TEXTO PROPORCIONADO:

---------------

A medida que la conversación avanzaba, su equipo, fuera del cuadro, hablaban con enojo: “¿Qué son estas preguntas del pasado?”, dijo Susana González, sin ningún problema en decirlo en voz alta. “Teníamos que pedir el libreto antes de aceptar”. La exasambleísta se paró de su silla varias veces volvió a alzar la voz en medio de la entrevista, claro que no estaba contenta. “Solo le están preguntando sobre el pasado”, continuó, “ni una de sus propuestas”. Sus quejas fueron constantes durante toda la conversación. Al final, el movimiento en el estudio improvisado aumentó: gestos, señales para dar por terminada la conversación aunque no hubiera concluido el tiempo pactado, malestar entre su equipo. Poco antes de acabar y ante una pregunta que incomodó a Viteri, la misma asesora se levantó de golpe y entró abruptamente a la salita armada para la grabación: frente a las cámaras, en medio de la entrevista, dijo que Cynthia tiene otros compromisos. Viteri esbozó una sonrisa forzada: “No, no, tranquila”, le dijo, como intentando que la intromisión parezca menos invasiva de lo que ha sido.

---------------

DATOS PROPORCIONADOS:
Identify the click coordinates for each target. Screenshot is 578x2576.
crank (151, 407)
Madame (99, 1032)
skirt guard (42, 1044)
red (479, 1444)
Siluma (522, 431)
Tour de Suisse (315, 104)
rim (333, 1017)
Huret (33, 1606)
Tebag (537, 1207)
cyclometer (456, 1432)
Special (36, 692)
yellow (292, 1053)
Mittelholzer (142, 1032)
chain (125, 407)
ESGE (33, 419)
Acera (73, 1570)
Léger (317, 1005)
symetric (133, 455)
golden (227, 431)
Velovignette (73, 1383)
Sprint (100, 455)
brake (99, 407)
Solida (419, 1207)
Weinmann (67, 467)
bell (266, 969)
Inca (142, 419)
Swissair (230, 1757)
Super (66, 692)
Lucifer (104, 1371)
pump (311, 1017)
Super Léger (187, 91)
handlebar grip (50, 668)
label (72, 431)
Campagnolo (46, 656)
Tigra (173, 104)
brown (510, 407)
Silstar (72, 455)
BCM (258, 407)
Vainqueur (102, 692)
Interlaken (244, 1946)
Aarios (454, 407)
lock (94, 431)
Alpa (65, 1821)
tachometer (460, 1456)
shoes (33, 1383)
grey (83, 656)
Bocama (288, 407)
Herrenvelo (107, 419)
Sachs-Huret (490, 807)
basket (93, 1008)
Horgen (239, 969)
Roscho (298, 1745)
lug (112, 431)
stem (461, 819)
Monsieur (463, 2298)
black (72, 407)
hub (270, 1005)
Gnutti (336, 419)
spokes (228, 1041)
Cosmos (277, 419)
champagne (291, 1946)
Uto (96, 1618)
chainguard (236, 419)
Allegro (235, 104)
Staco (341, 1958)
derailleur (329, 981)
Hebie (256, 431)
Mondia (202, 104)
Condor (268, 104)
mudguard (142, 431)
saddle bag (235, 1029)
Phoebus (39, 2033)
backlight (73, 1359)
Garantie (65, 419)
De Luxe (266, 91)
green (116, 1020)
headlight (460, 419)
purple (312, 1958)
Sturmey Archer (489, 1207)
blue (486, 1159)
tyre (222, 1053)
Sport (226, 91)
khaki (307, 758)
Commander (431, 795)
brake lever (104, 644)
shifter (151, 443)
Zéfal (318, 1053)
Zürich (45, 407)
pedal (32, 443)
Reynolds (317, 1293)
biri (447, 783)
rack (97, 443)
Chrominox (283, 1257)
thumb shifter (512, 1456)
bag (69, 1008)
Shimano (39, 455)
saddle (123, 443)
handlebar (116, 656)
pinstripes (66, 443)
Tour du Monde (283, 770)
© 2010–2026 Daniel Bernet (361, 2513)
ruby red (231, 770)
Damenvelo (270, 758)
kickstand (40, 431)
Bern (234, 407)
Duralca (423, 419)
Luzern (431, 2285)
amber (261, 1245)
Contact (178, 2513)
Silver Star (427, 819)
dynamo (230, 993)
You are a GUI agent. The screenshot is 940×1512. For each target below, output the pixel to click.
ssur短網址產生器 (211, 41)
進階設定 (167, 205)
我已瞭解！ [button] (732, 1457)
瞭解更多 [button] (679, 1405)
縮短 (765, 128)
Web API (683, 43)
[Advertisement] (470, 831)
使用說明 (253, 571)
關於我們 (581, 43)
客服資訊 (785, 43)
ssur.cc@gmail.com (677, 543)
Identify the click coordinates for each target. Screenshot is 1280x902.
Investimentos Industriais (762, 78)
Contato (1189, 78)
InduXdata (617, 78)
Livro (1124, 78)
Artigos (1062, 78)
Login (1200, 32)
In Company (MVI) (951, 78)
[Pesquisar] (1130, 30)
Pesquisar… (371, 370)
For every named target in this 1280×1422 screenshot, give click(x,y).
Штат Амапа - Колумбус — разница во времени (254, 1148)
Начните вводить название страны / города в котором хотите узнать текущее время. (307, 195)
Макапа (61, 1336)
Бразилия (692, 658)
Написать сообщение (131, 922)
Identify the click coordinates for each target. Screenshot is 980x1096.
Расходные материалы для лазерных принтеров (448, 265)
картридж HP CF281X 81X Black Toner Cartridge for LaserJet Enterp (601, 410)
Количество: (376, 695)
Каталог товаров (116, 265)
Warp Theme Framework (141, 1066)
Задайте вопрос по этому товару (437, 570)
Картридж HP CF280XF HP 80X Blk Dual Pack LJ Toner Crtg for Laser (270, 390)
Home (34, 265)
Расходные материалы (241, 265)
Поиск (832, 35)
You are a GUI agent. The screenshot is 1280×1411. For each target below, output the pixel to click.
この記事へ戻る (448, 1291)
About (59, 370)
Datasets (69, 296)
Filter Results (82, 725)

---------------

EJERCICIO: Prolonga el relato sobre la entrevista a Cynthia Viteri a partir de su última oración.

RESPUESTA:
Los minutos finales fueron de respuestas incómodas, un poco atropelladas, y un aplauso final de su equipo, como recordando que a donde va, Cynthia lleva barra propia. Cuando se apagaron las luces, la sonrisa ya no fue tan amplia, ni las palabras tan fluidas. Su gente la rodeó y se fueron rápidamente, sin despedirse, como en el debate presidencial de la Cámara de Comercio de Guayaquil donde fue la única candidata que no le dio la mano a sus contrincantes. A la salida de la entrevista, ya no parecía tan alegre como a la entrada. Su rodilla —no había motivos para dudarlo— seguía perfecta.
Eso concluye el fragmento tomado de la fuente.